Tuesday, April 24, 2018

#262: "The Jaws of Life" by Todd McKie



                                                                                                            

~This story previously appeared in Conclave (2012).
~Selected by Kenneth Fleming, Assistant Editor for Fiction

                          

Give us this day our daily bread. And give us, please, the good stuff. Give us something that smells of wheat, not plastic. Give us this day—right now—something good and chewy, baked with care, to sink our teeth into.

          Years ago, newly married and full of youthful enthusiasm, I tried to learn to bake bread. How hard could it be? In our pint-sized kitchen, surrounded by cookbooks, I added water to yeast, salt to flour. I kneaded until my fingers ached. I patted and poked and folded the dough. Eventually I produced six or seven edible loaves, but I also baked some things the dog wouldn’t touch: dense, burnt things more like rustic doorstops than loaves of homemade bread. The successes we ate immediately. Denise oohed and aahed. She made a fuss.
          “Mmm, this is good with butter,” she’d say. Or, “This is so good hot.”
          It was an awful lot of work for something that could be eaten in one sitting, something that only tasted good hot. After a few weeks, I gave up. Ever since, I’ve been glad to pay what’s asked for a good loaf of honest bread.

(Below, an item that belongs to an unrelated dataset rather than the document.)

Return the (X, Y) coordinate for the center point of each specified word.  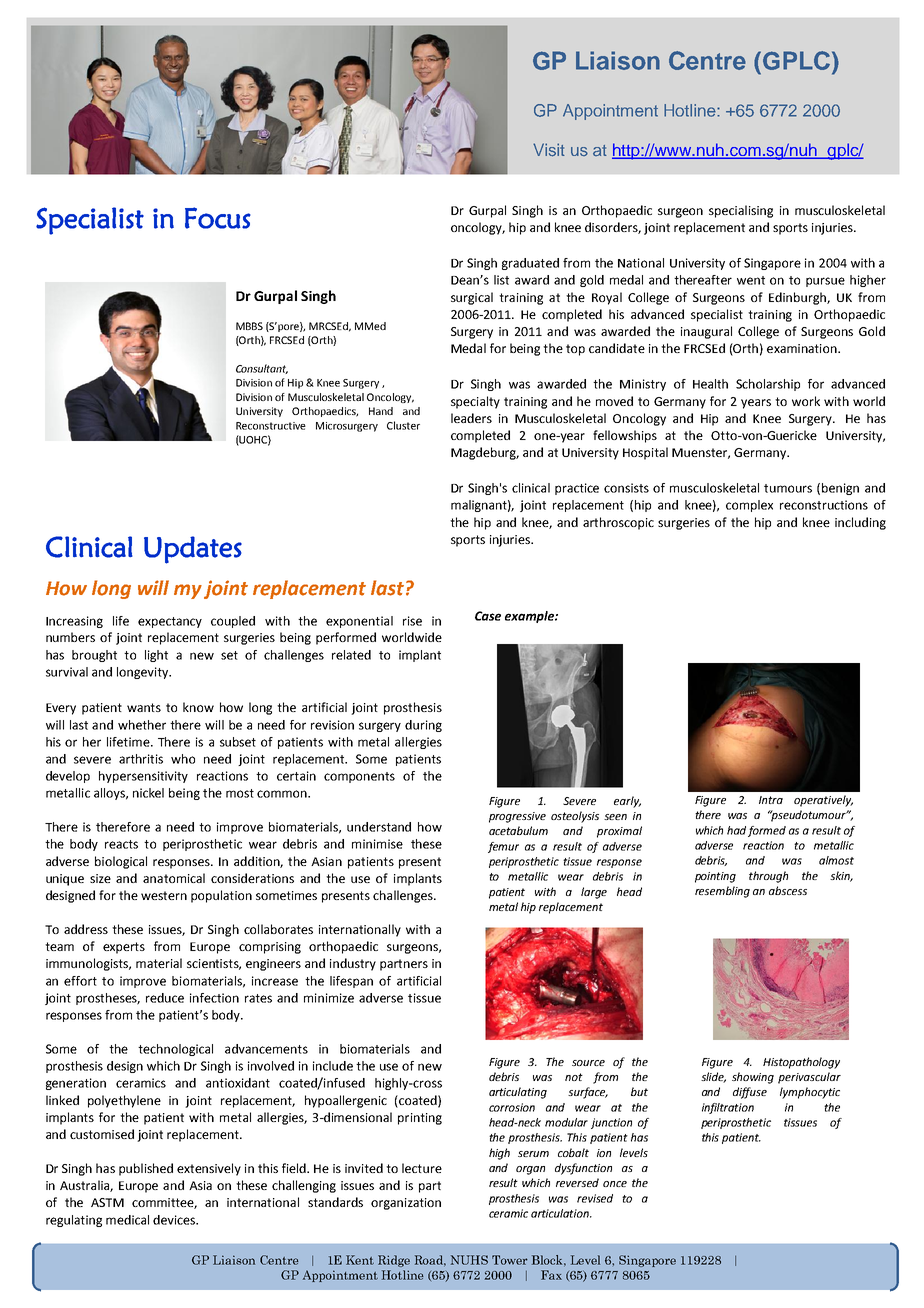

          Stories should have a bit of historical background mixed into them. That’s what I’m doing when I tell about my early attempts to bake bread and that’s what I’m doing, I suppose, when I tell you that Denise and I are good people. We’ve had, like most married folks, our share of hard times: lost jobs, dreams that disappeared so slowly we didn’t notice them creeping away, a thousand sad things big and small. I don’t recall a time, though, when we were too discouraged, too angry or scared to sit down at the end of the day and eat a meal together. We’re good people who love to eat.
          I  should mention one unhappy fact: Denise and I are fat. We’re not pudgy. We used to be. We used to be ample, heavyset, substantial. Now, God help us, we’re enormous. I guess, relatively speaking, I’m fatter than Denise, but that’s quibbling—we’re both porkers, plain and simple.